▶ _CONSIGNE A_:
Répondez aux questions suivantes à partir de l'extrait sur l'affaire Kuehn.
(i) Selon l'interlocuteur du Gaulois, qui occupe actuellement le poste de commissaire spécial à Avricourt ?
(ii) De quelle ville Kuehn est-il originaire ?
(iii) De quand date le certificat d'option présenté par Kuehn ?
▶ _CONSIGNE B_: Relevez, dans l'extrait sur l'affaire Kuehn, tous les noms de personnes précédés du titre « M. ».
▶ _CONSIGNE C_: Reprenez l'extrait sur l'affaire Kuehn à la suite de sa dernière phrase et poursuivez-en le récit.

Les vingt années qui précédèrent la première
guerre mondiale furent marquées par de nombreuses affaires
d'espionnage, dont la plus célèbre reste l'affaire Dreyfus, qui
agita l'opinion de 1896 à 1906. Localement, on note aussi dans
les dernières années l'affaire de l'avion
de Croismare et celle du Zeppelin
de Lunéville.
Mais dès 1888, l'affaire concernant Pierre Kuehn, inspecteur
spécial de police à Avricourt, va défrayer la chronique.
Le Gaulois - 21
janvier 1888
L'AGENT KUEHN
Un de nos confrères du soir annonçait hier, en dernière heure,
que le commissaire spécial de la police des chemins de fer, à
Igney-Avricourt, nommé Kuehn, ne serait pas Français.
D'après notre confrère, M. Kuehn, prévenu par le commandant de
recrutement de Nancy d'avoir à accomplir une période
d'instruction de treize jours, aurait répondu qu'il ne devait
aucun service militaire en France, qu'il avait bien opté, il est
vrai, mais que son option n'était pas valable, et qu'il se
considérait comme Allemand.
Une enquête, pratiquée aussitôt, démontra que M. Kuehn avait dit
la vérité; aussi le releva-t-on immédiatement de ses fonctions.
Notre confrère ajoutait que cette affaire causait une certaine
émotion sur la frontière.
Etant donnée l'importance des fonctions d'un commissaire spécial
de la police des chemins de fer à la frontière, nous avons tenu
à renseigner exactement nos lecteurs sur cet incident.
Une personne des plus autorisées nous a donné, à cet égard, des
renseignements excessivement précis.
- C'est une vieille histoire, nous a dit, tout d'abord, notre
interlocuteur.
« Kuehn et non Kuhn n'a jamais été commissaire spécial à
Avricourt ; ce poste est occupé actuellement par M. Fischer,
ancien commissaire adjoint à la gare de l'Est, chargé de
surveiller les expériences de mélinite aux environs de
Saint-Quentin, l'an dernier.
« M. Fischer a été nommé à Avricourt quelque temps après, et son
prédécesseur fut envoyé à Lyon pour remplacer M. Rissler, qui
alla à Pagny-sur-Moselle, à la place de M. Schnaebele.
« Kuenn n'était que simple inspecteur spécial, et occupa fort
peu de temps ces fonctions, car il fut mis en disponibilité, il
y a dix-huit mois environ, c'est-à-dire moins de six mois après
son entrée en fonctions, et voici pour quelles raisons : Lorsque
Kuehn, qui est de Strasbourg, fit sa demande à l'administration,
il produisit à l'appui ses états de service militaire, établis
par le ministère de la guerre, et attestant qu'il avait servi
dans l'armée française; il y ajouta un certificat d'option dans
sa ville natale, c'est-à-dire à Strasbourg, en date du 13 mars
1872.

▶ _DONNÉES_:
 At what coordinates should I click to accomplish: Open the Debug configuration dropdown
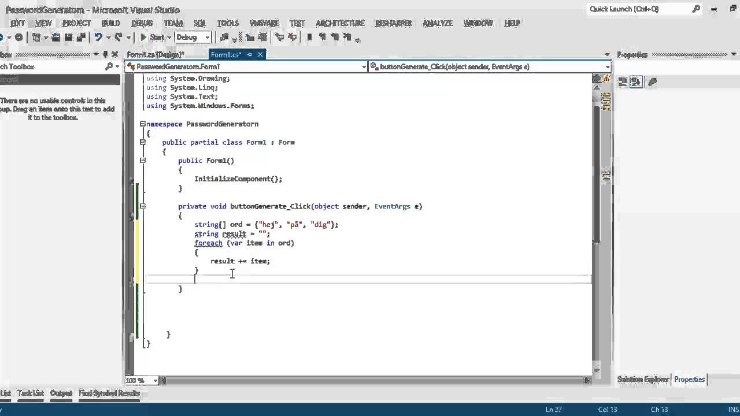click(x=206, y=37)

▶ _RÉPONSE A_:
(i) M. Fischer.
(ii) De Strasbourg.
(iii) Du 13 mars 1872.

▶ _RÉPONSE B_: Kuehn, Fischer, Rissler, Schnaebele.

▶ _RÉPONSE C_:
« Au bout de quelque temps, sa demande aboutit, et il lut envoyé
comme inspecteur à Igney-Avricourt.
« De par la nature de leurs fonctions, nos agents sont classés
dans l'indisponibilité de l'armée mais, comme un agent
nouvellement entré dans notre administration peut, pour des
raisons multiples, ne pas convenir aux fonctions qui lui sont
dévolues, ce n'est généralement qu'après une sorte de stage que
nous le faisons inscrire sur les contrôles de l'indisponibilité
par l'administration de la guerre.
« Ceux de nos agents qui sont appelés à servir dans la réserve
de l'armée active ou dans l'armée territoriale envoient alors
leurs livrets militaires à la direction de la Sûreté générale,
qui les remet au Ministère de la guerre, où on fait la mutation
nécessaire; ces livrets sont ensuite renvoyés à leurs
propriétaires.
« Or, jamais on ne put obtenir le livret militaire de Kuehn;
aussi, après environ trois mois de réclamations inutiles,
l'a-t-on mis en disponibilité.
- Et après?
- Après, rien; on a pensé, à la Sûreté générale, que ce Kuehn,
qui était un homme paraissant avoir certaines ressources
personnelles, s'était trouvé froissé de ce que son livret lui
était réclamé avec une telle insistance, et on ne s'est plus
occupé de lui; il a quitté Igney-Avricourt et un autre a pris sa
place.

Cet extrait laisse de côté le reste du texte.